Frank O'Brien
- Full name: Frank William Hall O'Brien
- Born: 19 July 1910 Lindfield, Sydney, Australia
- Died: 23 December 1984 (aged 74)

Rugby union career
- Position: Wing

International career
- Years: Team / Apps / (Points)
- 1937–38: Australia / 2 / (3)

= Frank O'Brien (rugby union) =

Rugby player (1910–1984)

Frank William Hall O'Brien (19 July 1910 — 23 December 1984) was an Australian rugby union international.

Born in Sydney, O'Brien was gifted in several sports in his youth.
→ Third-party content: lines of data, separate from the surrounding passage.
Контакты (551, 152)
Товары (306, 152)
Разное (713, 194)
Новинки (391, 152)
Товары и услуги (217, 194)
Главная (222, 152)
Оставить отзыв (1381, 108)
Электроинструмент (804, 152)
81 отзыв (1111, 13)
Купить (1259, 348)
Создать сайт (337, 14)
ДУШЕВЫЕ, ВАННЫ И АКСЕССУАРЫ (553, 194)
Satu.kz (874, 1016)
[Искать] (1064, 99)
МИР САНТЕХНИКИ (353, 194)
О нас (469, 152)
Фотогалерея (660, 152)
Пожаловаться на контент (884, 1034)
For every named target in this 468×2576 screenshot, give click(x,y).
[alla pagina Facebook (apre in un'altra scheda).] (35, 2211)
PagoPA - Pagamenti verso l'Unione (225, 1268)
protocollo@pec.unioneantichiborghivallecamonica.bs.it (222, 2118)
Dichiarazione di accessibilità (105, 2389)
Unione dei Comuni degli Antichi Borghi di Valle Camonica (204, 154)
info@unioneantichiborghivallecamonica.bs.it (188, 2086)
While attending North Sydney Boys High School, he had three years in the 1st XV rugby and 1st XI cricket teams, before transferring to Sydney Grammar School for his final year.

O'Brien was a five-time New South Wales state pentathlon champion and in 1932 won a national title for the 440 yard sprint, beating 1930 British Empire Games bronze medallist George Golding.

A winger, O'Brien won a first-grade rugby premiership with Northern Suburbs in 1935 and the following year joined Gordon for the club's debut Shute Shield season. After scoring two tries for New South Wales against the touring Springboks in 1937, he earned a Wallabies call up for the 2nd Test and scored a try on debut, becoming Gordon's first international representative. He was capped a second time in a Test against the All Blacks at the Sydney Cricket Ground in 1938.